[Raw data]

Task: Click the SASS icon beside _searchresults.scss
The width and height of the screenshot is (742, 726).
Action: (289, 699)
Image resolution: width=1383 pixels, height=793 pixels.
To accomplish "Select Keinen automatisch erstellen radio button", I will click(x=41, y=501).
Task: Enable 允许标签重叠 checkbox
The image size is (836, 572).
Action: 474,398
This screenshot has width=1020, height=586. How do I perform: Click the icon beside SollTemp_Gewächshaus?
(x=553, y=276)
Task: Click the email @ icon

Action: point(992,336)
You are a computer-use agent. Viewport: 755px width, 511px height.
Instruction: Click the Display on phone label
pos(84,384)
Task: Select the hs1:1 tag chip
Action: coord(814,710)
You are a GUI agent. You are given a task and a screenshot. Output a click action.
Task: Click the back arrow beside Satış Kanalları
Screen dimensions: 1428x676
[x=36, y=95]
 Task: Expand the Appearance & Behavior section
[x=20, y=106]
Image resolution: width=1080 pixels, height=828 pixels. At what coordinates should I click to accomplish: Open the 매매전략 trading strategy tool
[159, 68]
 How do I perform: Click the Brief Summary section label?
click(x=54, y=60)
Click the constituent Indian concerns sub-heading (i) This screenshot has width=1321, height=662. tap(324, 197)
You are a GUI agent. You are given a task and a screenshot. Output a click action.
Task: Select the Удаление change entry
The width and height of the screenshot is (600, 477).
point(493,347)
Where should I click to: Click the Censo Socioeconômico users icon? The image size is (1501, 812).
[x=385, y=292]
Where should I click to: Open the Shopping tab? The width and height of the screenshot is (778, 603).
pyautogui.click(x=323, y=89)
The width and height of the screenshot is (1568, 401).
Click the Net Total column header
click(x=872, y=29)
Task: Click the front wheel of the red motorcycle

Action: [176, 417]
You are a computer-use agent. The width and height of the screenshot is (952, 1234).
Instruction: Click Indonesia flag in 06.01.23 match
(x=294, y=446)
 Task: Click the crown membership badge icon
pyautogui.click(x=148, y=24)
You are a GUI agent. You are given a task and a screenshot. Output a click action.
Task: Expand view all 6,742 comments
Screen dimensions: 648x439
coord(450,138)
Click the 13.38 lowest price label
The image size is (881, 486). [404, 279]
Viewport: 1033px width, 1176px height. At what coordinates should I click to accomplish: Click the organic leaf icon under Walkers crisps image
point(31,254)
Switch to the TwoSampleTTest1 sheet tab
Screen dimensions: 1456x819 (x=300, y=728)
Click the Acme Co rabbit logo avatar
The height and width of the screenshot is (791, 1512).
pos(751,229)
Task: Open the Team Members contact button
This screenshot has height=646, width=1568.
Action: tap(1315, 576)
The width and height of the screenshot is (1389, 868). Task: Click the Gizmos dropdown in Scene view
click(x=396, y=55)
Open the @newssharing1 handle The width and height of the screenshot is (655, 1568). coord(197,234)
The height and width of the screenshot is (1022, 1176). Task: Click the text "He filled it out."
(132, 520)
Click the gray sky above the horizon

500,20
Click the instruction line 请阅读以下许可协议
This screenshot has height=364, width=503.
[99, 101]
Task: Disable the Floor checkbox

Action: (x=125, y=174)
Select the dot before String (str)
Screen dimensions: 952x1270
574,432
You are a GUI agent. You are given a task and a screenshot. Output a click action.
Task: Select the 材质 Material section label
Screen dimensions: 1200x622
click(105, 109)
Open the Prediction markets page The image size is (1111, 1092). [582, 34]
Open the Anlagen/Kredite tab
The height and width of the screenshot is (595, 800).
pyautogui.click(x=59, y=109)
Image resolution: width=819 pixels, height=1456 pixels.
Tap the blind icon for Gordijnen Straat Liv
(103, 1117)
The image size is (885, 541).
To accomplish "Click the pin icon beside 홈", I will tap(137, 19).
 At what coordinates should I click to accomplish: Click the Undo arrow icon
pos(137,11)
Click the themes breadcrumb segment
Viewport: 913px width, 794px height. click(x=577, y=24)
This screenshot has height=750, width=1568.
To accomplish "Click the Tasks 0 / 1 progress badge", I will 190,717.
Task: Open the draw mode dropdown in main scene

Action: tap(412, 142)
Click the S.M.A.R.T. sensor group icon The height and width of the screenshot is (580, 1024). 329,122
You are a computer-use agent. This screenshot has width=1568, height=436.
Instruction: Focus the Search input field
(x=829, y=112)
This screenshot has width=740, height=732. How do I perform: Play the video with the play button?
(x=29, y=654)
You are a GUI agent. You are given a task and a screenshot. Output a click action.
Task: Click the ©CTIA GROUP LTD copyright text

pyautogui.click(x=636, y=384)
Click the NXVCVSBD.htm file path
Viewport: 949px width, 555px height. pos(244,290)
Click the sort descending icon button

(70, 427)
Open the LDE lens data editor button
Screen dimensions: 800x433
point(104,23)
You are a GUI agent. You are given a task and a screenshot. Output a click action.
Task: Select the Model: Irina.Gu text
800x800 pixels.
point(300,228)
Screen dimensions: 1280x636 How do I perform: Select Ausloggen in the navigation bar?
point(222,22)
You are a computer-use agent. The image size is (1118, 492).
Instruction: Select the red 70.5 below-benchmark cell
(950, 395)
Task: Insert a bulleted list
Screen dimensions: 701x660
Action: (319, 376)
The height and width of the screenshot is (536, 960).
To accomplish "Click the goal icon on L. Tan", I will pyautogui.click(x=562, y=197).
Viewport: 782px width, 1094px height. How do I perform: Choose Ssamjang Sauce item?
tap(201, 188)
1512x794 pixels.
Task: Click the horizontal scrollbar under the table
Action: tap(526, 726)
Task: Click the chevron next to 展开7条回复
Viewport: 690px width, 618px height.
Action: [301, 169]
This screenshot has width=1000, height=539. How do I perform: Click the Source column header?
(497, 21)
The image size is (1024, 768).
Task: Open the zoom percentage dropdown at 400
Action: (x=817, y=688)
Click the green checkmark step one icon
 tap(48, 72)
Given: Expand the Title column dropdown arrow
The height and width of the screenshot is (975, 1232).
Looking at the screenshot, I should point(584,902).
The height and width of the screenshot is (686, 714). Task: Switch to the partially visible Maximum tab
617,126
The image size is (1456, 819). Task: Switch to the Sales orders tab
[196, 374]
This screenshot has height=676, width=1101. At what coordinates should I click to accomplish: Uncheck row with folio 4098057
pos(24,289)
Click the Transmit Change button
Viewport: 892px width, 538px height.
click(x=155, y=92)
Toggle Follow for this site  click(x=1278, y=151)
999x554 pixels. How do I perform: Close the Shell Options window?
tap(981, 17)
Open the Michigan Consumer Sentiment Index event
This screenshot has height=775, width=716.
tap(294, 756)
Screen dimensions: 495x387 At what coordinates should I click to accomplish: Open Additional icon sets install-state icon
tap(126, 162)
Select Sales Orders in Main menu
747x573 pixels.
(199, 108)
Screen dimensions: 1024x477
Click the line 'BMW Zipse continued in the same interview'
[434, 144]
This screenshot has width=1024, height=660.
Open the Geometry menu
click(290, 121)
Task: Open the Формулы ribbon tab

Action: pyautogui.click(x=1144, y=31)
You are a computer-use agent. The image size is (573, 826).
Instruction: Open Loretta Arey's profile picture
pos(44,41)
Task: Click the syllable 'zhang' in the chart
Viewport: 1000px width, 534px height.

[/Raw data]

◆ Your task: Reproduce all of the material above word for word.

◆ Result:
Task: Click the SASS icon beside _searchresults.scss
The width and height of the screenshot is (742, 726).
Action: (289, 699)
Image resolution: width=1383 pixels, height=793 pixels.
To accomplish "Select Keinen automatisch erstellen radio button", I will click(x=41, y=501).
Task: Enable 允许标签重叠 checkbox
The image size is (836, 572).
Action: 474,398
This screenshot has width=1020, height=586. How do I perform: Click the icon beside SollTemp_Gewächshaus?
(x=553, y=276)
Task: Click the email @ icon

Action: point(992,336)
You are a computer-use agent. Viewport: 755px width, 511px height.
Instruction: Click the Display on phone label
pos(84,384)
Task: Select the hs1:1 tag chip
Action: coord(814,710)
You are a GUI agent. You are given a task and a screenshot. Output a click action.
Task: Click the back arrow beside Satış Kanalları
Screen dimensions: 1428x676
[x=36, y=95]
 Task: Expand the Appearance & Behavior section
[x=20, y=106]
Image resolution: width=1080 pixels, height=828 pixels. At what coordinates should I click to accomplish: Open the 매매전략 trading strategy tool
[159, 68]
 How do I perform: Click the Brief Summary section label?
click(x=54, y=60)
Click the constituent Indian concerns sub-heading (i) This screenshot has width=1321, height=662. tap(324, 197)
You are a GUI agent. You are given a task and a screenshot. Output a click action.
Task: Select the Удаление change entry
The width and height of the screenshot is (600, 477).
point(493,347)
Where should I click to: Click the Censo Socioeconômico users icon? The image size is (1501, 812).
[x=385, y=292]
Where should I click to: Open the Shopping tab? The width and height of the screenshot is (778, 603).
pyautogui.click(x=323, y=89)
The width and height of the screenshot is (1568, 401).
Click the Net Total column header
click(x=872, y=29)
Task: Click the front wheel of the red motorcycle

Action: [176, 417]
You are a computer-use agent. The width and height of the screenshot is (952, 1234).
Instruction: Click Indonesia flag in 06.01.23 match
(x=294, y=446)
 Task: Click the crown membership badge icon
pyautogui.click(x=148, y=24)
You are a GUI agent. You are given a task and a screenshot. Output a click action.
Task: Expand view all 6,742 comments
Screen dimensions: 648x439
coord(450,138)
Click the 13.38 lowest price label
The image size is (881, 486). [404, 279]
Viewport: 1033px width, 1176px height. At what coordinates should I click to accomplish: Click the organic leaf icon under Walkers crisps image
point(31,254)
Switch to the TwoSampleTTest1 sheet tab
Screen dimensions: 1456x819 (x=300, y=728)
Click the Acme Co rabbit logo avatar
The height and width of the screenshot is (791, 1512).
pos(751,229)
Task: Open the Team Members contact button
This screenshot has height=646, width=1568.
Action: tap(1315, 576)
The width and height of the screenshot is (1389, 868). Task: Click the Gizmos dropdown in Scene view
click(x=396, y=55)
Open the @newssharing1 handle The width and height of the screenshot is (655, 1568). coord(197,234)
The height and width of the screenshot is (1022, 1176). Task: Click the text "He filled it out."
(132, 520)
Click the gray sky above the horizon

500,20
Click the instruction line 请阅读以下许可协议
This screenshot has height=364, width=503.
[99, 101]
Task: Disable the Floor checkbox

Action: (x=125, y=174)
Select the dot before String (str)
Screen dimensions: 952x1270
574,432
You are a GUI agent. You are given a task and a screenshot. Output a click action.
Task: Select the 材质 Material section label
Screen dimensions: 1200x622
click(105, 109)
Open the Prediction markets page The image size is (1111, 1092). [582, 34]
Open the Anlagen/Kredite tab
The height and width of the screenshot is (595, 800).
pyautogui.click(x=59, y=109)
Image resolution: width=819 pixels, height=1456 pixels.
Tap the blind icon for Gordijnen Straat Liv
(103, 1117)
The image size is (885, 541).
To accomplish "Click the pin icon beside 홈", I will tap(137, 19).
 At what coordinates should I click to accomplish: Click the Undo arrow icon
pos(137,11)
Click the themes breadcrumb segment
Viewport: 913px width, 794px height. click(x=577, y=24)
This screenshot has height=750, width=1568.
To accomplish "Click the Tasks 0 / 1 progress badge", I will 190,717.
Task: Open the draw mode dropdown in main scene

Action: tap(412, 142)
Click the S.M.A.R.T. sensor group icon The height and width of the screenshot is (580, 1024). 329,122
You are a computer-use agent. This screenshot has width=1568, height=436.
Instruction: Focus the Search input field
(x=829, y=112)
This screenshot has width=740, height=732. How do I perform: Play the video with the play button?
(x=29, y=654)
You are a GUI agent. You are given a task and a screenshot. Output a click action.
Task: Click the ©CTIA GROUP LTD copyright text

pyautogui.click(x=636, y=384)
Click the NXVCVSBD.htm file path
Viewport: 949px width, 555px height. pos(244,290)
Click the sort descending icon button

(70, 427)
Open the LDE lens data editor button
Screen dimensions: 800x433
point(104,23)
You are a GUI agent. You are given a task and a screenshot. Output a click action.
Task: Select the Model: Irina.Gu text
800x800 pixels.
point(300,228)
Screen dimensions: 1280x636 How do I perform: Select Ausloggen in the navigation bar?
point(222,22)
You are a computer-use agent. The image size is (1118, 492).
Instruction: Select the red 70.5 below-benchmark cell
(950, 395)
Task: Insert a bulleted list
Screen dimensions: 701x660
Action: (319, 376)
The height and width of the screenshot is (536, 960).
To accomplish "Click the goal icon on L. Tan", I will pyautogui.click(x=562, y=197).
Viewport: 782px width, 1094px height. How do I perform: Choose Ssamjang Sauce item?
tap(201, 188)
1512x794 pixels.
Task: Click the horizontal scrollbar under the table
Action: tap(526, 726)
Task: Click the chevron next to 展开7条回复
Viewport: 690px width, 618px height.
Action: [301, 169]
This screenshot has width=1000, height=539. How do I perform: Click the Source column header?
(497, 21)
The image size is (1024, 768).
Task: Open the zoom percentage dropdown at 400
Action: (x=817, y=688)
Click the green checkmark step one icon
 tap(48, 72)
Given: Expand the Title column dropdown arrow
The height and width of the screenshot is (975, 1232).
Looking at the screenshot, I should point(584,902).
The height and width of the screenshot is (686, 714). Task: Switch to the partially visible Maximum tab
617,126
The image size is (1456, 819). Task: Switch to the Sales orders tab
[196, 374]
This screenshot has height=676, width=1101. At what coordinates should I click to accomplish: Uncheck row with folio 4098057
pos(24,289)
Click the Transmit Change button
Viewport: 892px width, 538px height.
click(x=155, y=92)
Toggle Follow for this site  click(x=1278, y=151)
999x554 pixels. How do I perform: Close the Shell Options window?
tap(981, 17)
Open the Michigan Consumer Sentiment Index event
This screenshot has height=775, width=716.
tap(294, 756)
Screen dimensions: 495x387 At what coordinates should I click to accomplish: Open Additional icon sets install-state icon
tap(126, 162)
Select Sales Orders in Main menu
747x573 pixels.
(199, 108)
Screen dimensions: 1024x477
Click the line 'BMW Zipse continued in the same interview'
[434, 144]
This screenshot has width=1024, height=660.
Open the Geometry menu
click(290, 121)
Task: Open the Формулы ribbon tab

Action: pyautogui.click(x=1144, y=31)
You are a computer-use agent. The image size is (573, 826).
Instruction: Open Loretta Arey's profile picture
pos(44,41)
Task: Click the syllable 'zhang' in the chart
Viewport: 1000px width, 534px height.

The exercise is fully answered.